Item coordinate data:
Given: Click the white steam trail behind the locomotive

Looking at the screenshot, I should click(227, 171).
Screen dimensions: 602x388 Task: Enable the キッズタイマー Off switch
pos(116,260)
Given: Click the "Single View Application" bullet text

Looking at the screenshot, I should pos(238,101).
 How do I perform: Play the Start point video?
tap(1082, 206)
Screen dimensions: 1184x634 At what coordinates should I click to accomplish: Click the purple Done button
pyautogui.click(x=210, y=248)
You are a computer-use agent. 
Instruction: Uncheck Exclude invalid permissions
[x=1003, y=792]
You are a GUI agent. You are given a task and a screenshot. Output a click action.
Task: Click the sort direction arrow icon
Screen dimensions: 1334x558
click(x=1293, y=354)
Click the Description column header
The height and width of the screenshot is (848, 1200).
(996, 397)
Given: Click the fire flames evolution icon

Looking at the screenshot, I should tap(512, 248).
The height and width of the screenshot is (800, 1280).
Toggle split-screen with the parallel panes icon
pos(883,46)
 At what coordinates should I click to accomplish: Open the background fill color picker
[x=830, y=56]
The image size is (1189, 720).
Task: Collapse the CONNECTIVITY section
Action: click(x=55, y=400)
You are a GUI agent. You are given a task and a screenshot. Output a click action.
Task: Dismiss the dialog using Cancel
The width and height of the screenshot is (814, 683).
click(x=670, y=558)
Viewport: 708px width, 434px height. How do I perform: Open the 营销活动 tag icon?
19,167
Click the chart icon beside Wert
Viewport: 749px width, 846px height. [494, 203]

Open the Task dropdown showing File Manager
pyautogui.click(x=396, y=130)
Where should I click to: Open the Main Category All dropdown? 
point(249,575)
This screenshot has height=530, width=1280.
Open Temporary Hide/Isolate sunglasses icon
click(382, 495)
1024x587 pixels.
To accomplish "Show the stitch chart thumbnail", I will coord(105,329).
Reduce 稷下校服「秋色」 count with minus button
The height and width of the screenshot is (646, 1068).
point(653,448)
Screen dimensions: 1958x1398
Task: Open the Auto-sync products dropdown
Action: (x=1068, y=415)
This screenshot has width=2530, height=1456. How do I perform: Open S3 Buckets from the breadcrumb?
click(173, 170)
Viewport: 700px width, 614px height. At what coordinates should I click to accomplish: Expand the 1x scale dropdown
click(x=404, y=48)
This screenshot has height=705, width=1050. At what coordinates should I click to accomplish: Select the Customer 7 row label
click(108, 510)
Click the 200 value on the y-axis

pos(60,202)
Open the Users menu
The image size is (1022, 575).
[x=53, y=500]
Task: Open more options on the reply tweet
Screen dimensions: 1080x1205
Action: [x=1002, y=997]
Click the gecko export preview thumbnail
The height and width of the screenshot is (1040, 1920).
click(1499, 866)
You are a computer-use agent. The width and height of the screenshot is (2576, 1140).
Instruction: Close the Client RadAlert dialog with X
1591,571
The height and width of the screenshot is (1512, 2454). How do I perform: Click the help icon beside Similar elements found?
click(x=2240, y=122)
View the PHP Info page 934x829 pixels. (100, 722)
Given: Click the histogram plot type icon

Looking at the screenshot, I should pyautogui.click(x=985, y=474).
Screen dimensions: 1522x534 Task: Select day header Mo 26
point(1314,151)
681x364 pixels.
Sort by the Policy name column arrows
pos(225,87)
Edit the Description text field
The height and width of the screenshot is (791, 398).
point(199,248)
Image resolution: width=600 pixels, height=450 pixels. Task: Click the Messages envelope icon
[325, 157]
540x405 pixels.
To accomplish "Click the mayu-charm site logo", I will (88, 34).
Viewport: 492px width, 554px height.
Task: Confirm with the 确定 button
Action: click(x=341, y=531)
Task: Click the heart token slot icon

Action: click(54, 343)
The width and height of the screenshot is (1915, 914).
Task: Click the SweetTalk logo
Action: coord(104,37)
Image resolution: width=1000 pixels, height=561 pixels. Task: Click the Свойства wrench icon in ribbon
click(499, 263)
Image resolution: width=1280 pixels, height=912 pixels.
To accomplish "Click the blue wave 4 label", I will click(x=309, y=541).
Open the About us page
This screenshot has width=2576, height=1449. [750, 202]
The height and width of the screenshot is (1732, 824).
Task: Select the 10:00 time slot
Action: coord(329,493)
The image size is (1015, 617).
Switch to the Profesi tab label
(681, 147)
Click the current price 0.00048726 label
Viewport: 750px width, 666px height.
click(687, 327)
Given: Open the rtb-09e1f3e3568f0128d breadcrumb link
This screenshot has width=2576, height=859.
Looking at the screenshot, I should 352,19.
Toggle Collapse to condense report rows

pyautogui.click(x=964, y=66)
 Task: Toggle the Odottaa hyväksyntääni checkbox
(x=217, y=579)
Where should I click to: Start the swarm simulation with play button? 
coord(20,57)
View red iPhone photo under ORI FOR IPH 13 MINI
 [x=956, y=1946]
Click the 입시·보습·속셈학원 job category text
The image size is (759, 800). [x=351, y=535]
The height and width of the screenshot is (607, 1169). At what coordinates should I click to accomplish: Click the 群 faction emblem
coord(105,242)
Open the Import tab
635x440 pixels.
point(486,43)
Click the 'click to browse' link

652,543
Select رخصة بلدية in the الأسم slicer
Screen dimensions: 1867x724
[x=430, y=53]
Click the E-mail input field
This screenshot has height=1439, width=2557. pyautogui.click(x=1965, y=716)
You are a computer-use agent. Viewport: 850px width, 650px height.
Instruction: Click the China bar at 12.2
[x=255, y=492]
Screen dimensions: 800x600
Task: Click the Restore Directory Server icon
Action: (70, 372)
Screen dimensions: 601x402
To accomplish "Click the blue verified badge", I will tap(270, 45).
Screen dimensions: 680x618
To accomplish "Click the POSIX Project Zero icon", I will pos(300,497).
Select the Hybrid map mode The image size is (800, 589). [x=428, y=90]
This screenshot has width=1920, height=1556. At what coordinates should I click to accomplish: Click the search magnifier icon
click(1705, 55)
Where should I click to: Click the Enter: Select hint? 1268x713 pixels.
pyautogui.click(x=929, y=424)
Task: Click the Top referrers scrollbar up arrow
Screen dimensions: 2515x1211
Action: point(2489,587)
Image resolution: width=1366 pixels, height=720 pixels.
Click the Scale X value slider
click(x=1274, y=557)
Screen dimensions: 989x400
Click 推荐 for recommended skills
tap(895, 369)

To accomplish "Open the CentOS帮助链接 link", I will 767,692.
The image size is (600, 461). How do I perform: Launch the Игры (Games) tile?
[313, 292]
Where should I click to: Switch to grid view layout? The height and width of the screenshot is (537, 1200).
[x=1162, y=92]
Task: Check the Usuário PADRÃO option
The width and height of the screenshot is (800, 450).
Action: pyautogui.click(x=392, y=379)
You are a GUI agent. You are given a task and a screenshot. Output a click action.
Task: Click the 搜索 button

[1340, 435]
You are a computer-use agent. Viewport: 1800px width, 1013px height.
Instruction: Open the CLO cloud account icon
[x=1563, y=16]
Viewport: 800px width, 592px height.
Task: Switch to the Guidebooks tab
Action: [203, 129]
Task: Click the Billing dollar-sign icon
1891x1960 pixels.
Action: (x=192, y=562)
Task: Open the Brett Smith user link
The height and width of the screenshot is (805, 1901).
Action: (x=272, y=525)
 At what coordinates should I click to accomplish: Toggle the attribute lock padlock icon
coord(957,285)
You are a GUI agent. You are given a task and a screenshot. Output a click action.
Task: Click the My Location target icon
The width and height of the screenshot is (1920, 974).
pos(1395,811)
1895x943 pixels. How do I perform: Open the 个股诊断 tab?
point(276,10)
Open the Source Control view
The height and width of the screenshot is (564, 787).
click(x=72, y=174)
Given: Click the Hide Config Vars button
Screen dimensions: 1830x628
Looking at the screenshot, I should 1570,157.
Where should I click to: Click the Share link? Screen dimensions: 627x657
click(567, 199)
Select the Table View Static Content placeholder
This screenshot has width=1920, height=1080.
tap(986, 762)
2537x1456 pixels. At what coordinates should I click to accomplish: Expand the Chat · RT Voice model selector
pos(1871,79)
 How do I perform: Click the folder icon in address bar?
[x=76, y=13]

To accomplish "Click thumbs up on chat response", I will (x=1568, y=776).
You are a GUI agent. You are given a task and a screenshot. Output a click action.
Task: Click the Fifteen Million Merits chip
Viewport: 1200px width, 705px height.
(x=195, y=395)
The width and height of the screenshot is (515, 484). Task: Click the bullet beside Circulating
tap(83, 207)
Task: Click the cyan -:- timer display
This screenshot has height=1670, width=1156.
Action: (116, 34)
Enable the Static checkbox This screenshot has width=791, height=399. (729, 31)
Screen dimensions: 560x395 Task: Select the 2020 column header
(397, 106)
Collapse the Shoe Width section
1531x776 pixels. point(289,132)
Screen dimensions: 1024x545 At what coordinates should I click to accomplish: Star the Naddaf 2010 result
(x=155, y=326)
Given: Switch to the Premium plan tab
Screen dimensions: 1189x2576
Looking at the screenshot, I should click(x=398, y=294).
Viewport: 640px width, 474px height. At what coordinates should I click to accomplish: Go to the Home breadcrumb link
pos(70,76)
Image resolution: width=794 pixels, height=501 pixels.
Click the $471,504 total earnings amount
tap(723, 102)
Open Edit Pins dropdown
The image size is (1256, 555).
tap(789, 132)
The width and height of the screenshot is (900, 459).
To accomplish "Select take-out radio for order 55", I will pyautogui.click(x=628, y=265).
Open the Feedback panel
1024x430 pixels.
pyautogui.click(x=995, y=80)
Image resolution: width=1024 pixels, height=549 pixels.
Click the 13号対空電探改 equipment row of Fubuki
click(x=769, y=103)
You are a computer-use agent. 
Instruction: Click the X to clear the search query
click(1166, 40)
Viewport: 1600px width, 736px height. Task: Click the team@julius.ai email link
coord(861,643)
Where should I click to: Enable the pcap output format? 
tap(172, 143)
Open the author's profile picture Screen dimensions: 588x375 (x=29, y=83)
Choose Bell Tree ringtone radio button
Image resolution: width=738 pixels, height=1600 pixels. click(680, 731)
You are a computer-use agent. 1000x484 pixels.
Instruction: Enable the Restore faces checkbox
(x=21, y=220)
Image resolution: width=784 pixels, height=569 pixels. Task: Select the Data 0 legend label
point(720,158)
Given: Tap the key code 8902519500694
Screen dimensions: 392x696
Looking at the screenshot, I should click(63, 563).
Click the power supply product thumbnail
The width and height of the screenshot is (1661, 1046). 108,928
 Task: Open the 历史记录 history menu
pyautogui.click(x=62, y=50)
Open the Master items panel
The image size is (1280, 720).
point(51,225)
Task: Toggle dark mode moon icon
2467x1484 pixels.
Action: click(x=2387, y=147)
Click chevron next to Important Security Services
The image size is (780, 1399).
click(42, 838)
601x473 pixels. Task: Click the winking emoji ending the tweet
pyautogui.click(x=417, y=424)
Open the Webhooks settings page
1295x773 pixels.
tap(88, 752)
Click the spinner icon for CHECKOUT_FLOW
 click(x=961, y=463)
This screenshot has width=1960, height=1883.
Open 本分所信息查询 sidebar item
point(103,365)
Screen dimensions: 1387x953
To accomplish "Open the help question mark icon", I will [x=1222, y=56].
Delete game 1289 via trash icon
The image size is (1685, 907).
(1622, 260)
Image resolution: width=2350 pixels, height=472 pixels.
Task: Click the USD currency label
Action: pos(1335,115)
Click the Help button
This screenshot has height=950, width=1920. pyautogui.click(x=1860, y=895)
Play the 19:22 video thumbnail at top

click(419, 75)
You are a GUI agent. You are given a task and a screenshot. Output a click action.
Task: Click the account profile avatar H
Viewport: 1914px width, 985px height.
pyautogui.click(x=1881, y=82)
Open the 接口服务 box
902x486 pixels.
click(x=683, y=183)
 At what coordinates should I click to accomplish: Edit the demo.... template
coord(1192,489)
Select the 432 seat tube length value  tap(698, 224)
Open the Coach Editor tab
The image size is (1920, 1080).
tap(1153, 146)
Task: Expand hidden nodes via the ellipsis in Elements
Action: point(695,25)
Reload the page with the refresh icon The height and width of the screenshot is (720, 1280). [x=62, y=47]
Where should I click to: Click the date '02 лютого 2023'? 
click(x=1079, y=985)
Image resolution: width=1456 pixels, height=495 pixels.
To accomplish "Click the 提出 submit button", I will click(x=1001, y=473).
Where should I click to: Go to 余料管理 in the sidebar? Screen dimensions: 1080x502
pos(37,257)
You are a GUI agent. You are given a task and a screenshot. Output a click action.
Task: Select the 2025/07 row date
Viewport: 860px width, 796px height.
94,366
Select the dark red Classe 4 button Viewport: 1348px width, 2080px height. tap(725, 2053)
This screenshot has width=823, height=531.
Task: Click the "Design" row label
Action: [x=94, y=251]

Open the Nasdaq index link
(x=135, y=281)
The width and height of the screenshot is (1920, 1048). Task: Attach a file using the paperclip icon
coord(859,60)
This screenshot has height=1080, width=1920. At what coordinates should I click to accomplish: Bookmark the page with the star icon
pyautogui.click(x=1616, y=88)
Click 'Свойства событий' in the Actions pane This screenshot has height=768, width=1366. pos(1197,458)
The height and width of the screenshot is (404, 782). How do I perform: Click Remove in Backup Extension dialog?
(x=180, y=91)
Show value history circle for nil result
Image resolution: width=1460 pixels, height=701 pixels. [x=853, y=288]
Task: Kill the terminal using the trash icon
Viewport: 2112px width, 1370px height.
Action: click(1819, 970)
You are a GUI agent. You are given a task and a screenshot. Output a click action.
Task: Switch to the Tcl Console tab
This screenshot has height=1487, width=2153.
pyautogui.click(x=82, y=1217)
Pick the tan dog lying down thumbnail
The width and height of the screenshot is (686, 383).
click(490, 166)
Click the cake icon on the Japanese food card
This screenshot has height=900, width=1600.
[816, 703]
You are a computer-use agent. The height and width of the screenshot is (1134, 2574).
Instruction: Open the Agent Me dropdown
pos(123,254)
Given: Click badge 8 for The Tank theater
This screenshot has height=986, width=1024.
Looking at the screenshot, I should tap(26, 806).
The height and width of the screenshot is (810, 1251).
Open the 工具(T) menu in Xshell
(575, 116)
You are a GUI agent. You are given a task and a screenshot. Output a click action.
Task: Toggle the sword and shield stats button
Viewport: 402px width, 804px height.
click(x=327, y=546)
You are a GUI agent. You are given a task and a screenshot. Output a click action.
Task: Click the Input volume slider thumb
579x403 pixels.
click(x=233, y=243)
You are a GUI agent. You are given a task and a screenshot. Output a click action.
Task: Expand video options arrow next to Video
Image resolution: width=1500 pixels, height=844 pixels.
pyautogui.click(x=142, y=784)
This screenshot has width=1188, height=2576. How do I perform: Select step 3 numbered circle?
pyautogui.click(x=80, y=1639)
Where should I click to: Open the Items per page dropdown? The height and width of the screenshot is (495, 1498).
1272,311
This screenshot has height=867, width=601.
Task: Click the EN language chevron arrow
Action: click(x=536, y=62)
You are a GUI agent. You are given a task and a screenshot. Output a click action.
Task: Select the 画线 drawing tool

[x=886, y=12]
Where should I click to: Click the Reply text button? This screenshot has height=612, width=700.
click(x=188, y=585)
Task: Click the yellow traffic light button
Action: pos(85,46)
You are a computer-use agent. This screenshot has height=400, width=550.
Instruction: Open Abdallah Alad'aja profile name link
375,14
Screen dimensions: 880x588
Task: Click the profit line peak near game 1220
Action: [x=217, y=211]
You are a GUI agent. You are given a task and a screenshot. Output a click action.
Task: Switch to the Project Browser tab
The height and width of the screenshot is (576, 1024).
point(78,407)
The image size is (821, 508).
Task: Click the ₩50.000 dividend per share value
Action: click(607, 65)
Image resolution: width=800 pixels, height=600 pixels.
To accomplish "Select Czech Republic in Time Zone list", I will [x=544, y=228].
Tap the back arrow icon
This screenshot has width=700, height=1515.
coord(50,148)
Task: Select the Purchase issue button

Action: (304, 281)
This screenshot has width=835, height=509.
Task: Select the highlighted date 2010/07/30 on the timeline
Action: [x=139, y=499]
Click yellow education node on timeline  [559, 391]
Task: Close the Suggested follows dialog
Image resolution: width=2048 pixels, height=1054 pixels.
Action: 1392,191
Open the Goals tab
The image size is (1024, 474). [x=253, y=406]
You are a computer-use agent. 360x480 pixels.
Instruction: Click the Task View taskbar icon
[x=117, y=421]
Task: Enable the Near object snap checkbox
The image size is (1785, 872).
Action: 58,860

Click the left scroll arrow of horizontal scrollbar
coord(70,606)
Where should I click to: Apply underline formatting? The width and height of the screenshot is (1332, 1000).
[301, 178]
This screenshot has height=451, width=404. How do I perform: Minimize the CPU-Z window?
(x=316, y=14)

Brief => Copy the records above word for word, starting from the first line and stopping after the line that contains "click(173, 170)".

Task answer =>
Given: Click the white steam trail behind the locomotive

Looking at the screenshot, I should click(227, 171).
Screen dimensions: 602x388 Task: Enable the キッズタイマー Off switch
pos(116,260)
Given: Click the "Single View Application" bullet text

Looking at the screenshot, I should pos(238,101).
 How do I perform: Play the Start point video?
tap(1082, 206)
Screen dimensions: 1184x634 At what coordinates should I click to accomplish: Click the purple Done button
pyautogui.click(x=210, y=248)
You are a computer-use agent. 
Instruction: Uncheck Exclude invalid permissions
[x=1003, y=792]
You are a GUI agent. You are given a task and a screenshot. Output a click action.
Task: Click the sort direction arrow icon
Screen dimensions: 1334x558
click(x=1293, y=354)
Click the Description column header
The height and width of the screenshot is (848, 1200).
(996, 397)
Given: Click the fire flames evolution icon

Looking at the screenshot, I should tap(512, 248).
The height and width of the screenshot is (800, 1280).
Toggle split-screen with the parallel panes icon
pos(883,46)
 At what coordinates should I click to accomplish: Open the background fill color picker
[x=830, y=56]
The image size is (1189, 720).
Task: Collapse the CONNECTIVITY section
Action: click(x=55, y=400)
You are a GUI agent. You are given a task and a screenshot. Output a click action.
Task: Dismiss the dialog using Cancel
The width and height of the screenshot is (814, 683).
click(x=670, y=558)
Viewport: 708px width, 434px height. How do I perform: Open the 营销活动 tag icon?
19,167
Click the chart icon beside Wert
Viewport: 749px width, 846px height. [494, 203]

Open the Task dropdown showing File Manager
pyautogui.click(x=396, y=130)
Where should I click to: Open the Main Category All dropdown? 
point(249,575)
This screenshot has height=530, width=1280.
Open Temporary Hide/Isolate sunglasses icon
click(382, 495)
1024x587 pixels.
To accomplish "Show the stitch chart thumbnail", I will coord(105,329).
Reduce 稷下校服「秋色」 count with minus button
The height and width of the screenshot is (646, 1068).
point(653,448)
Screen dimensions: 1958x1398
Task: Open the Auto-sync products dropdown
Action: (x=1068, y=415)
This screenshot has width=2530, height=1456. How do I perform: Open S3 Buckets from the breadcrumb?
click(173, 170)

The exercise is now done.